Starting with version 4.3, PT Sandbox can now detect bootkits. Positive Technologies studied this dangerous type of malware1 and found that bootkits are gaining in popularity among cybercriminals. For example, APT2 groups such as Careto, Winnti (APT41), and FIN1 are increasingly using them in targeted and mass attacks. Bootkits run before the operating system loads and help other malicious programs to infiltrate the system unnoticed. PT Sandbox features a special bootkitmon plugin that detects bootkits at all stages of their malicious activity and can discover both the older BIOS bootkits and the new UEFI bootkits like Mosaic Regressor, TrickBoot, and FinSpy.

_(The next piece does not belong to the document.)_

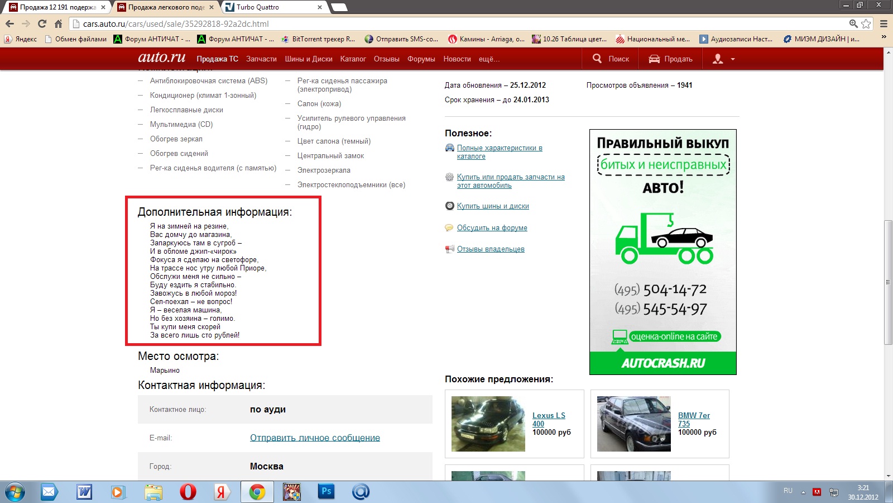Click the browser home icon
The height and width of the screenshot is (503, 893).
click(58, 23)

"New firmware vulnerabilities are being discovered on a regular basis, opening new attack vectors for cybercriminals. This also spurs development of bootkits that allow attackers to successfully penetrate corporate IT infrastructure and stay hidden for a long time," comments Alexey Vishnyakov, Head of Malware Detection at Positive Technologies. "PT Sandbox detects bootkits not only at the initial infection stage, but also while the system boots after restart, when the bootkit unleashes its payload. A special analysis mode enables PT Sandbox users to monitor the boot process, catch bootkits in the act, and obtain detailed information about their behavior. Detecting bootkits at this stage lets you neutralize them before they can cause any damage."
PT Sandbox 4.3 is already available to users. Get a free trial with a pilot project here. To upgrade from a previous version, contact Positive Technologies partners or technical support.
- In the summer of 2022, Positive Technologies analyzed all 39 known bootkit families, including both proof-of-concept and real-world bootkits used by attackers from 2005 to 2021. The study revealed that half of all bootkits are used in targeted attacks, and that attackers are now using them in mass attacks as well, despite the high cost of bootkit development.
- Advanced persistent threat, a sophisticated targeted attack.